## Goal
Rewrite the entries from the start through the line containing "Looking at the screenshot, I should click(x=14, y=809).", changing "Screen dimensions" to "Screen size" and leaving everything else unchanged.

## Extracted material
* * *

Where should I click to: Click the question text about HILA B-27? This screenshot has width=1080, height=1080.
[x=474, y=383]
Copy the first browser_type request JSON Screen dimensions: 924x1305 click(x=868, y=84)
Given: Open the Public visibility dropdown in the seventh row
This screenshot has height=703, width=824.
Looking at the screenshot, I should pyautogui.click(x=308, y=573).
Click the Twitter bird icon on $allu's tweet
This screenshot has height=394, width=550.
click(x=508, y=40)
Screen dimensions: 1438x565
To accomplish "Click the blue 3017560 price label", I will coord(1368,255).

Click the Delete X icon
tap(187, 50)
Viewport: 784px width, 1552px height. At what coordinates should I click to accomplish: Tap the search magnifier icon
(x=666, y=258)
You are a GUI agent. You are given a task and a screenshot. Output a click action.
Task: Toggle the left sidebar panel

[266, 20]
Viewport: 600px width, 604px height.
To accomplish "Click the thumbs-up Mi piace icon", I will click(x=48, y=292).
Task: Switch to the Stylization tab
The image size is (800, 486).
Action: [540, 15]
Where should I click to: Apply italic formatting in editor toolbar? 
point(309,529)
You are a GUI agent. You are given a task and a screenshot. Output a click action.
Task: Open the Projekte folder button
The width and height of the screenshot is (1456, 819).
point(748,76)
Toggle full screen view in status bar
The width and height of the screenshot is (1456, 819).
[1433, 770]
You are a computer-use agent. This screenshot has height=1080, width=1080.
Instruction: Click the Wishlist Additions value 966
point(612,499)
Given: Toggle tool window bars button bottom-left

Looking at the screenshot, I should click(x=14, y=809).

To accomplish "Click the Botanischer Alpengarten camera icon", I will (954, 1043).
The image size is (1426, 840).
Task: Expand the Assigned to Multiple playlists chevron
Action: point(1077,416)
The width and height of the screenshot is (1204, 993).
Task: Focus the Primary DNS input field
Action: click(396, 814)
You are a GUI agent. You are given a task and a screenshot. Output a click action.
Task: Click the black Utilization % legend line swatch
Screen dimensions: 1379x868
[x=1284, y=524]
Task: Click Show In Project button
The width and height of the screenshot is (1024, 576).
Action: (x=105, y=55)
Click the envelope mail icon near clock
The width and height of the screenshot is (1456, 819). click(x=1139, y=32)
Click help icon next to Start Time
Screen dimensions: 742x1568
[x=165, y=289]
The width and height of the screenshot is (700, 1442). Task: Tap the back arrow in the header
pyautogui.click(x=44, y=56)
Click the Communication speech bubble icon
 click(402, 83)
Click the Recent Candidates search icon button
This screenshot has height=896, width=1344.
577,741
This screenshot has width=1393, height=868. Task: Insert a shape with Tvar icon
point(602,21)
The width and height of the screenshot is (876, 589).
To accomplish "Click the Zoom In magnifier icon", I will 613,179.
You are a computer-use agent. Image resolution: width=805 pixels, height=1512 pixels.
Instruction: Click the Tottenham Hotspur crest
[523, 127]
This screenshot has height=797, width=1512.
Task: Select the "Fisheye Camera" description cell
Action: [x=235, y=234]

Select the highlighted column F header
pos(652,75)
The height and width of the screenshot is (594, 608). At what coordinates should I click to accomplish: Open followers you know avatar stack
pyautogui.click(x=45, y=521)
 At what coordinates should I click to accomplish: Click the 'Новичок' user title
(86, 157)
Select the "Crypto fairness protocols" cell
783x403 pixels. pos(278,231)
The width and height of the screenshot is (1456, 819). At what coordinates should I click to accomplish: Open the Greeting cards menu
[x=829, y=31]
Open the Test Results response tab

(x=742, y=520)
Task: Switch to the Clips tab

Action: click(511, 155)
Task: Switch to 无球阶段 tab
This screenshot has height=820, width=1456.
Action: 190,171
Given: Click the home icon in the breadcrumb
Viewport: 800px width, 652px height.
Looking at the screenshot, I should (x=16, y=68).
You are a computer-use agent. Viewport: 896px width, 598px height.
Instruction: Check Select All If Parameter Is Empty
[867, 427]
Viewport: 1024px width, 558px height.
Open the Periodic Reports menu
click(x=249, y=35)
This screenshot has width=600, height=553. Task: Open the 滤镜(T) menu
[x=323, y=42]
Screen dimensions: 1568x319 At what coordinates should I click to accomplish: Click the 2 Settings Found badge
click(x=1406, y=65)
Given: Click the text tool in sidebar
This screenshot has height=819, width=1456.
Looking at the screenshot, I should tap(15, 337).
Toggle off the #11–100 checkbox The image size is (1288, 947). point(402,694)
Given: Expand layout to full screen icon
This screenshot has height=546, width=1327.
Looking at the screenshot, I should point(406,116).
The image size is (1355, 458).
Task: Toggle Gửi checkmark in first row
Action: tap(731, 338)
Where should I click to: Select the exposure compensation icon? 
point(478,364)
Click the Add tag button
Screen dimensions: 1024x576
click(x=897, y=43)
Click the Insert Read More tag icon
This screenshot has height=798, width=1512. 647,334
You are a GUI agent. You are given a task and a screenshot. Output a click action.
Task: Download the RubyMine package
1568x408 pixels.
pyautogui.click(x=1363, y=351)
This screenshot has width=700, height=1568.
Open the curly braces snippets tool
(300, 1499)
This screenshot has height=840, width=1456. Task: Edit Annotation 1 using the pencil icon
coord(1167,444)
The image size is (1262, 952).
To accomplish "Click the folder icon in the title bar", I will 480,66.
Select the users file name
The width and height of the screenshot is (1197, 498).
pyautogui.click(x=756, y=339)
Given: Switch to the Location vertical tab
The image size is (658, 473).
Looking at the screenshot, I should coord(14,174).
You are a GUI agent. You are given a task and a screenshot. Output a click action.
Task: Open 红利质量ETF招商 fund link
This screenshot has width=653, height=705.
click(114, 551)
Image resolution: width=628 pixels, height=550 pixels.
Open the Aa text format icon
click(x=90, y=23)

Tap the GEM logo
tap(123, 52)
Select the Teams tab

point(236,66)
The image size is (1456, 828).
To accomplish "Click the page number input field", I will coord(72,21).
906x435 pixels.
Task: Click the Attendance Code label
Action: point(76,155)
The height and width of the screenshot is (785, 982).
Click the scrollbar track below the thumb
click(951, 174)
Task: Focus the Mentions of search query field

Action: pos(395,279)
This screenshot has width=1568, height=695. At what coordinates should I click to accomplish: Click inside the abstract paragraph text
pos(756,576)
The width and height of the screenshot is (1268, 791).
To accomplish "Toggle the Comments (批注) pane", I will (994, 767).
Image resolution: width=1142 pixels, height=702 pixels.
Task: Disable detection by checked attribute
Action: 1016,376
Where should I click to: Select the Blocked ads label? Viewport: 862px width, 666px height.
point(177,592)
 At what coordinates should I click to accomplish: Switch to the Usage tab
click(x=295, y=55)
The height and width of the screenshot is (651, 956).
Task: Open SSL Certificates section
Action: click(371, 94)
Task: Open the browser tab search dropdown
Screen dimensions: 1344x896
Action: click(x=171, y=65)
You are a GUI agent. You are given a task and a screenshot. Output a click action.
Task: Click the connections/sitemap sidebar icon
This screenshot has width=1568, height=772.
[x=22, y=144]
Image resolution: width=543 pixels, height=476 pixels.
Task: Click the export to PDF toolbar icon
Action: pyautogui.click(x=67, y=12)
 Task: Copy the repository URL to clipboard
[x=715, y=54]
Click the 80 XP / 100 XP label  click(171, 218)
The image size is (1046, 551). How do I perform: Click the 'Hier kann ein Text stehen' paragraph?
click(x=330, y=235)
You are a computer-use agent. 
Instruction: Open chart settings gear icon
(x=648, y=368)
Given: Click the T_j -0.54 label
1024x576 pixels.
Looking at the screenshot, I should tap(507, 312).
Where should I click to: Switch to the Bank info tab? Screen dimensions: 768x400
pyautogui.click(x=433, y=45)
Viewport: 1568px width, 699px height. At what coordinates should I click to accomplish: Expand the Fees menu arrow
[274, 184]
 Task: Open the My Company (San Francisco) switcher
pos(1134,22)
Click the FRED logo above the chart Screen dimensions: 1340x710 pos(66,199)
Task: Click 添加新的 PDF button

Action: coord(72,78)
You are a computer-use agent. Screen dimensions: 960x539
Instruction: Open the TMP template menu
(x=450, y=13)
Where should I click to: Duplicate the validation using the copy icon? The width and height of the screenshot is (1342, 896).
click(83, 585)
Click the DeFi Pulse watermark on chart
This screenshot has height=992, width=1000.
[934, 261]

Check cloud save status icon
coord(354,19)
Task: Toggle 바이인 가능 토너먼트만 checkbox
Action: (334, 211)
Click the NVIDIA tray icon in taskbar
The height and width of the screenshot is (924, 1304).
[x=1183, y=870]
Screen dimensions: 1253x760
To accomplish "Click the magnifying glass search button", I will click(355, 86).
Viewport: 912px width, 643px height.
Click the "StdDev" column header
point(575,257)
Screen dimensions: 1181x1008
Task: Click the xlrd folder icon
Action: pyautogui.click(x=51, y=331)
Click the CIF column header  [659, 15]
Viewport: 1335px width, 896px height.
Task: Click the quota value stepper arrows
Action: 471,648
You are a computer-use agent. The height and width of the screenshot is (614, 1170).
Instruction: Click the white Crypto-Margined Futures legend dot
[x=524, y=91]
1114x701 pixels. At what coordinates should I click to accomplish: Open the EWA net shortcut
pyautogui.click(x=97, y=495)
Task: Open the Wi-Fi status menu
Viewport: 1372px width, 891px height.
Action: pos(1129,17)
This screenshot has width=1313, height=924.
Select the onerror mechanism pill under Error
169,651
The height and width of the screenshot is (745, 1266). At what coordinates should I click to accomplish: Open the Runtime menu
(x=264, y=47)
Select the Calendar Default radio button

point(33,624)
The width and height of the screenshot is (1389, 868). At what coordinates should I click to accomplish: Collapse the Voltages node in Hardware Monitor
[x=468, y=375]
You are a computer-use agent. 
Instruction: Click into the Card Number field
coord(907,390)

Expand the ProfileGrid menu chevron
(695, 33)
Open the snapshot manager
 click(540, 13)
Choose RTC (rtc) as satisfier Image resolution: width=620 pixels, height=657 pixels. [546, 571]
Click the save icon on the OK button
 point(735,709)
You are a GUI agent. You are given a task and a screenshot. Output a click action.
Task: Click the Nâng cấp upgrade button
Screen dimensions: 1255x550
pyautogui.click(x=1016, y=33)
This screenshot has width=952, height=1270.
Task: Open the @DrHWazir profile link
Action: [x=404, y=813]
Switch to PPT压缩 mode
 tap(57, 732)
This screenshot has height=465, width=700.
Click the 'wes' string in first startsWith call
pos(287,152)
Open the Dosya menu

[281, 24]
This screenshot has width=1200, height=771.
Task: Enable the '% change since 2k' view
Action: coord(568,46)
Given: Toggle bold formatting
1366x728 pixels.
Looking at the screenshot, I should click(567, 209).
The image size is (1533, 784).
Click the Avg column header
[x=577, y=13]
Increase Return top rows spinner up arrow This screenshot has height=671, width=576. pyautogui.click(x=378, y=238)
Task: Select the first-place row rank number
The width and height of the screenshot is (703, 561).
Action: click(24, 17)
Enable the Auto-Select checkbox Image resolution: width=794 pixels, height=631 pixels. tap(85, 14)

* * *

## Exercise response
Where should I click to: Click the question text about HILA B-27? This screenshot has width=1080, height=1080.
[x=474, y=383]
Copy the first browser_type request JSON Screen size: 924x1305 click(x=868, y=84)
Given: Open the Public visibility dropdown in the seventh row
This screenshot has height=703, width=824.
Looking at the screenshot, I should pyautogui.click(x=308, y=573).
Click the Twitter bird icon on $allu's tweet
This screenshot has height=394, width=550.
click(x=508, y=40)
Screen size: 1438x565
To accomplish "Click the blue 3017560 price label", I will coord(1368,255).

Click the Delete X icon
tap(187, 50)
Viewport: 784px width, 1552px height. At what coordinates should I click to accomplish: Tap the search magnifier icon
(x=666, y=258)
You are a GUI agent. You are given a task and a screenshot. Output a click action.
Task: Toggle the left sidebar panel

[266, 20]
Viewport: 600px width, 604px height.
To accomplish "Click the thumbs-up Mi piace icon", I will click(x=48, y=292).
Task: Switch to the Stylization tab
The image size is (800, 486).
Action: [540, 15]
Where should I click to: Apply italic formatting in editor toolbar? 
point(309,529)
You are a GUI agent. You are given a task and a screenshot. Output a click action.
Task: Open the Projekte folder button
The width and height of the screenshot is (1456, 819).
point(748,76)
Toggle full screen view in status bar
The width and height of the screenshot is (1456, 819).
[1433, 770]
You are a computer-use agent. This screenshot has height=1080, width=1080.
Instruction: Click the Wishlist Additions value 966
point(612,499)
Given: Toggle tool window bars button bottom-left

Looking at the screenshot, I should click(x=14, y=809).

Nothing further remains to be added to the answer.